Dataset items
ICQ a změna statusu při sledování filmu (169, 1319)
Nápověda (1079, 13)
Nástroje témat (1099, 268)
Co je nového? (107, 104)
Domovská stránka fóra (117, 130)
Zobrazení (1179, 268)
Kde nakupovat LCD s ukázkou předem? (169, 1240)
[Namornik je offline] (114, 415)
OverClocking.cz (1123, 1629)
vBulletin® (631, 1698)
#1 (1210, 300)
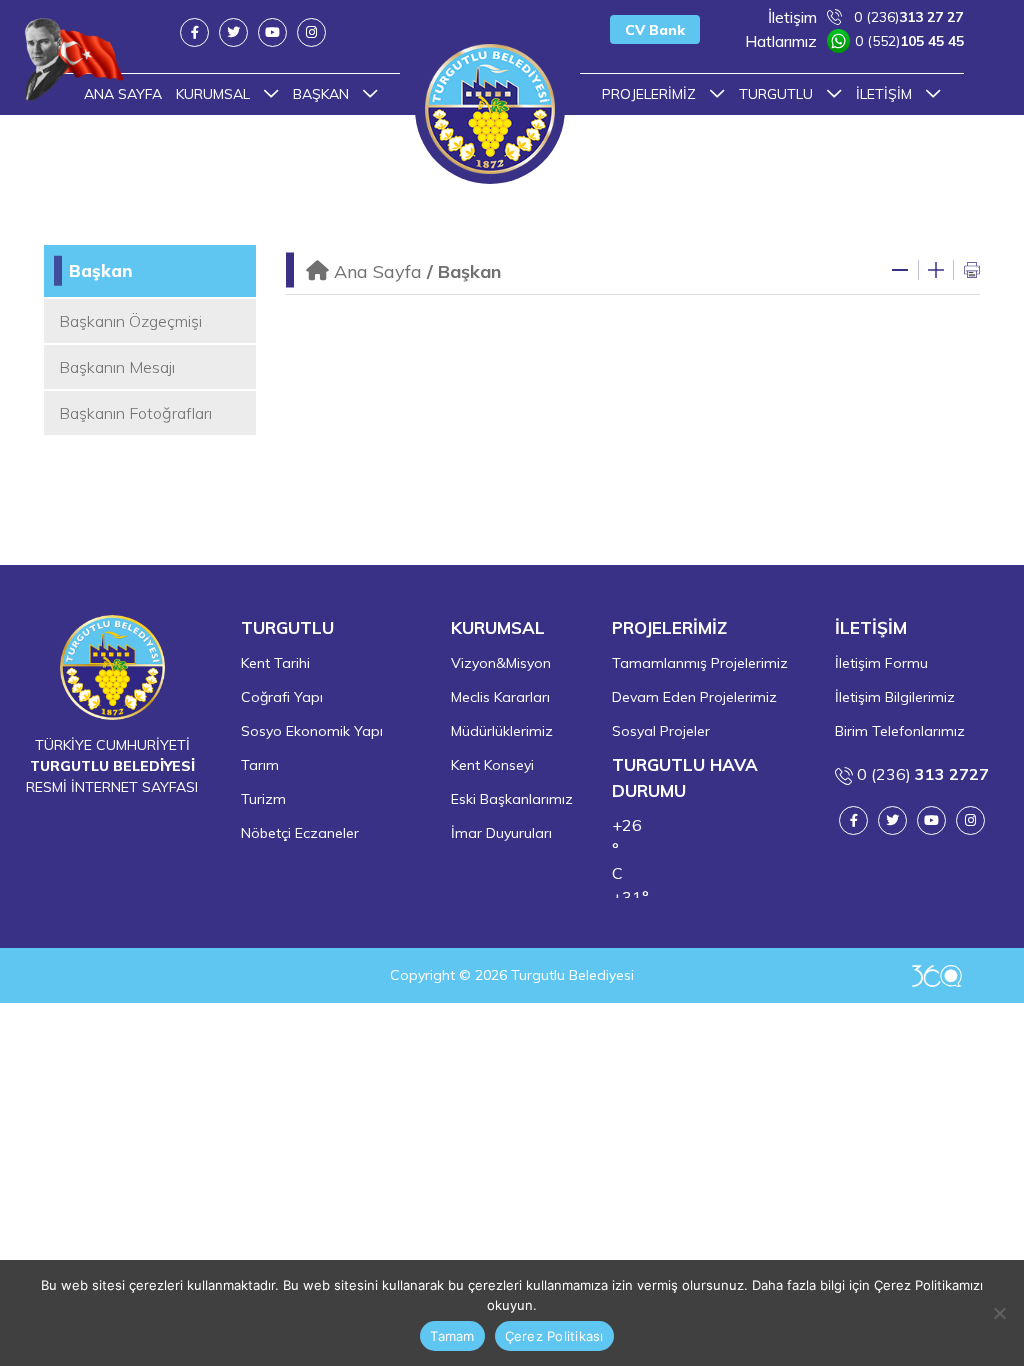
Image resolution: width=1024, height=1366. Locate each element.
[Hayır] (999, 1313)
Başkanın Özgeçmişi (130, 321)
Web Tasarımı (937, 976)
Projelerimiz (651, 94)
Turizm (263, 799)
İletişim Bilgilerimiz (895, 697)
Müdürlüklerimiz (502, 731)
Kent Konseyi (492, 765)
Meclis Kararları (500, 697)
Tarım (260, 765)
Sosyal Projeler (661, 731)
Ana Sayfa (378, 271)
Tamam (452, 1336)
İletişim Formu (881, 663)
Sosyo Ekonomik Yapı (312, 731)
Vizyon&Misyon (501, 663)
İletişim (886, 94)
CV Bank (655, 30)
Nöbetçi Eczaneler (300, 833)
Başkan (323, 94)
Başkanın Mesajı (117, 367)
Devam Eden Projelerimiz (694, 697)
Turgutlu (778, 94)
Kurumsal (215, 94)
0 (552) (854, 41)
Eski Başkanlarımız (512, 799)
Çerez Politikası (554, 1336)
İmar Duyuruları (501, 833)
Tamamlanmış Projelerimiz (700, 663)
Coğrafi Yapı (282, 697)
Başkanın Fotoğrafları (135, 413)
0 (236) (865, 17)
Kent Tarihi (275, 663)
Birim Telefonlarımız (900, 731)
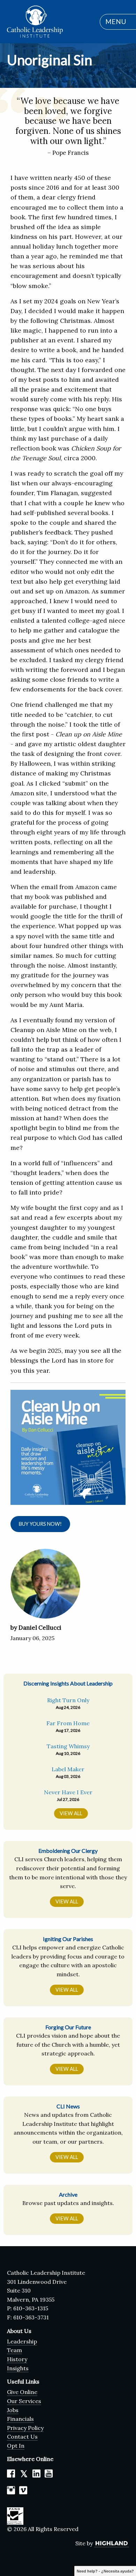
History (17, 2359)
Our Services (24, 2400)
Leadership (22, 2341)
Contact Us (22, 2436)
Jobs (12, 2410)
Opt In (15, 2445)
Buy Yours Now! (40, 1524)
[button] (114, 22)
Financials (20, 2418)
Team (14, 2350)
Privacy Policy (25, 2427)
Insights (18, 2368)
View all (71, 1813)
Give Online (22, 2391)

*WHAT IS EXPECTED*. Find every line of the data that holds the string "İletişim", then say how many there are and nothing else.

*EXERCISE ANSWER*. 3